Approving the draft conclusions and recommendations of the second biannual review of the Strategic Framework (document PBC/5/CAF/L.1), the Commission outlined key suggestions for Government action in agreed priority areas, including disarmament, demobilization and reintegration; security sector reform; and good governance and the rule of law.  The review notes that ensuring the sustainability of recommendations for inclusive political dialogue and peace consolidation throughout the territory would continue to require regular and continuous follow-up, in particular of commitments made by the various stakeholders.

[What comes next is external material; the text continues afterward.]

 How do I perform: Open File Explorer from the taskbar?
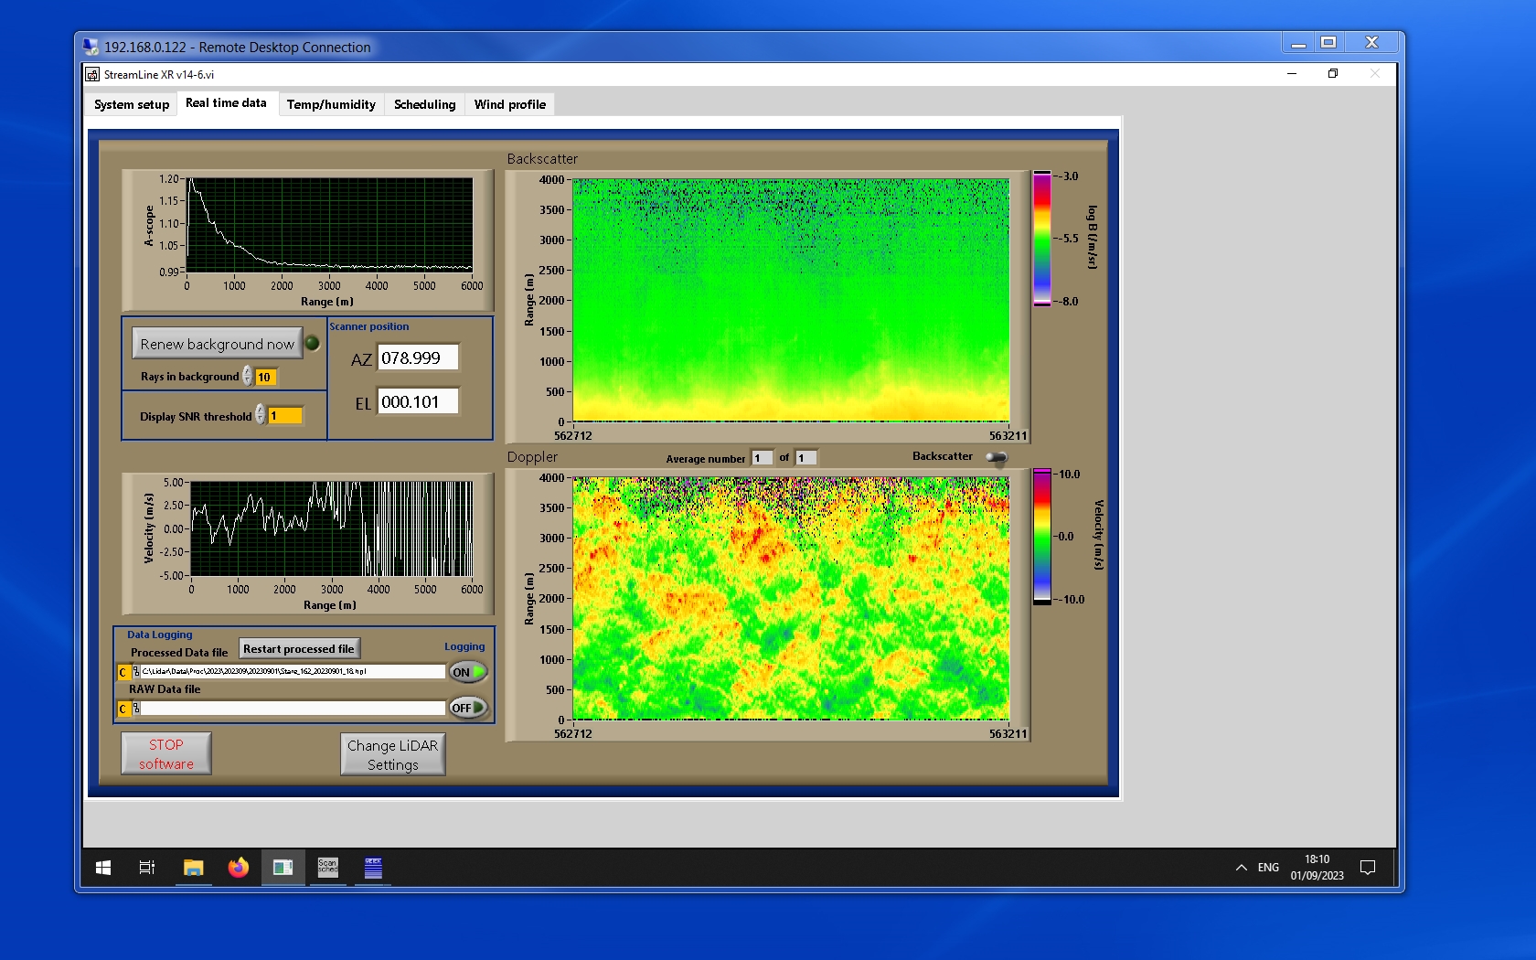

Addressing the Commission via teleconference from Bangui, Margaret Vogt, Special Representative and Head of the United Nations Integrated Peacebuilding Office in the Central African Republic (BINUCA), said that yesterday, the Government had been officially approached by the Organization to put in place a dialogue among the parties to the conflict, civil society and community leaders to discuss the electoral framework and institutions.  That discussion should be as inclusive as possible, she said, and would hopefully be held before the end of the month.

She went on to say that despite some major critical sectors, the political climate remained relatively calm.  However, some areas had seen an increase in roadblocks, with people illegally demanding money for passage.  That and other difficulties pointed to the need to speed up the reintegration process for ex-combatants.

Further, she said, the disarmament process was encountering serious shortfalls in funding, and all groups were experiencing anxiety in that regard.  Travelling throughout the region, she had been asked by many actors when the disarmament process would be instituted.  Thus, the need to address the shortfall in the disarmament and reintegration framework was pivotal.

After a difficult few weeks, she said she was happy to report that there had been a major thaw in relations between the Union of Democratic Forces for Unity (UFDR) and the Convention of Patriots for Justice and Peace (CPJP), after the signing of a ceasefire on 8 October.  That had led to a demilitarization of the town of Bria, and the launch of a “peace caravan” involving leaders from the CPJP and the UFDR, as well as religious and community leaders.  The caravan travelled to communities that had been badly traumatized by conflict to show people that reconciliation was truly possible.

She said that thus far, when the peace caravan arrived at a given location, people turned out in large numbers, and many women broke down in tears “because they have suffered for so long, and all they want is to have peace”.

Also addressing the Commission, Judy Cheng-Hopkins, Assistant Secretary-General for Peacebuilding Support, stated that there were lots of positive developments and progress in the field of disarmament, demobilization and reintegration (DDR).  However, unless the “R” in DDR was tackled expeditiously, there would be loss of the gains from the “DD” process.

Highlighting lessons learned during the recent seminar in Rwanda, she stressed the critical importance of leadership at all levels.  There was a “near obsession” with transparency in Rwanda, with systems to track where donor funds and Government budgets were going.  That was very necessary to generate donor confidence, and it had resulted in “the happy situation” of Rwanda receiving a billion dollars in official development assistance (ODA) this year.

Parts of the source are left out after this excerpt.